O pensamento causal, cartesiano, conduz a busca do motivo pelo qual se adoece. Necessário a investigação científica, e que vem proporcionando a descoberta de inúmeros tratamentos, este pensamento é o prevalente e responsável por buscarmos respostas, causas, ao que nos acontece e consequentemente a acreditar que descobrindo essas causas teremos os respectivos tratamentos. A despeito de termos ou não um tratamento validado cientificamente para determinada condição de saúde, esse pensamento, associado a imaturidade humana de aceitar o inefável, nos impele a ter que sempre ofertar tratamentos.
Essa pulsão por sempre tratar merece atenção e cuidado. É essa mesma força que conduz a alguns casos de iatrogenia, tratamentos desnecessários, condutas pseudoheroicas, curandeirismo e criação de modelos assistenciais onerosos. Bom pontuar e deixar claro que sempre há o que fazer, mas nem sempre há o que tratar. Sempre podemos cuidar, zelar e confortar, mas nem sempre podemos consertar. Uso a palavra consertar pois curar é epistemicamente mais ampla. Nem sempre é possível retornar um organismo a um nível de funcionalidade anterior.
Aceitar a impermanência, acolher a incerteza, reconhecer o poder do sagrado são passos importantes em direção a fazermos uma assistência a saúde com mais sabedoria. No Home Care, na atenção domiciliar, onde muitas condições de saúde encaixam-se no escopo do desconhecido a ciência, como as síndromes demenciais e todo o leque das doenças neurodegenerativas, o nosso pensar precisa caminhar em outra direção. Mais importante do que nos perguntarmos o porquê o ser adoeceu é para que ele adoeceu.
Esse olhar abre portas para um mar de oportunidades de novos significados a existência do paciente, da família e dos profissionais de saúde. Pensar no “para que adoecemos” não quer dizer que não vamos tratar o que é tratável, é na realidade nos colocarmos no lugar de aprendiz diante da dor. É buscar aprender com a enfermidade, fazendo do momento um professor. Neste lugar de aprendiz, buscando ouvir nossa voz interior e a Voz Superior, seremos capazes de tomarmos decisões mais sábias. E poderemos respeitar os limites da natureza, da medicina e da nossa humanidade.
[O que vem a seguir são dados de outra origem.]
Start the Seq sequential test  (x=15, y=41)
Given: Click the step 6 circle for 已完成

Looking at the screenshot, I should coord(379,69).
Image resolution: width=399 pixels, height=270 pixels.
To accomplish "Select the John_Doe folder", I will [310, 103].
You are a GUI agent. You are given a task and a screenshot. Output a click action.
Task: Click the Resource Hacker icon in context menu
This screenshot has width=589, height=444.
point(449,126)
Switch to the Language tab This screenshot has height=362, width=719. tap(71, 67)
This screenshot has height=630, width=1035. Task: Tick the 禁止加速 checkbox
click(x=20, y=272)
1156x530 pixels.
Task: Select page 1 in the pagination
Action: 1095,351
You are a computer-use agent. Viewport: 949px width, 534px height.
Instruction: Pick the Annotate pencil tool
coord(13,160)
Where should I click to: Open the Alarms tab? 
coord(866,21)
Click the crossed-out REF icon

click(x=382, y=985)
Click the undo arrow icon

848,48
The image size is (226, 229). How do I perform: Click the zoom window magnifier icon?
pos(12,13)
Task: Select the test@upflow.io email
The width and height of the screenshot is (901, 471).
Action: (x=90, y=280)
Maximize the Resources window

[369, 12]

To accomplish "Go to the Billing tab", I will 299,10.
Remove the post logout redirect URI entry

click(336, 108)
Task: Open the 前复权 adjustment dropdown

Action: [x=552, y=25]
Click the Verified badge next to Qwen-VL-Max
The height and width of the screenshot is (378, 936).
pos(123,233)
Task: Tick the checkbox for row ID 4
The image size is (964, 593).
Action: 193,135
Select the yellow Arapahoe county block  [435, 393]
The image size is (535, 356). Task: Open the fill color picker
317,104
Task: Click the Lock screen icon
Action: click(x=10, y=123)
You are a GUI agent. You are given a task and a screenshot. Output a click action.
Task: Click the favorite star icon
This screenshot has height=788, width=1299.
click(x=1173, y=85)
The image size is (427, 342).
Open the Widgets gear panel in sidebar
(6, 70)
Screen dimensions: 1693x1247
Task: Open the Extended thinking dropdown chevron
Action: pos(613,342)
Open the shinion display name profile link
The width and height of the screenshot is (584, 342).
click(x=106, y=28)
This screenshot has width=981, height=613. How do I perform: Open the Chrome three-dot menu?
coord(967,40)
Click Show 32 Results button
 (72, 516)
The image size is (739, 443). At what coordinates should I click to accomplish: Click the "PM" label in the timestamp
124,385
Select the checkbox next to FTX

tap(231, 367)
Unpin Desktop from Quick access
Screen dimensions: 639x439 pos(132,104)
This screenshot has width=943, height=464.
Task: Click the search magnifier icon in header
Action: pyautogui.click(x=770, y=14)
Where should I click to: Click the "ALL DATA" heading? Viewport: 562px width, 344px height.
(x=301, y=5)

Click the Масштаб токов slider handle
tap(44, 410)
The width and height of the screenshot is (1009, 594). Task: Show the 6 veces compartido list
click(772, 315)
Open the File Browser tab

E essa mudança começa nos profissionais de saúde, colocando-se empaticamente no lugar do outro e propondo e propondo-se a esta reflexão: “para que adoecemos”. Sendo agentes da saúde que compreendem, aceitam e respeitam o inefável, a finitude, a impermanência, e ampliando a nossa consciência para o que realmente somos, Assistir a Vida torna-se leve e repleta de significado. Esse é mais um dos nossos convites.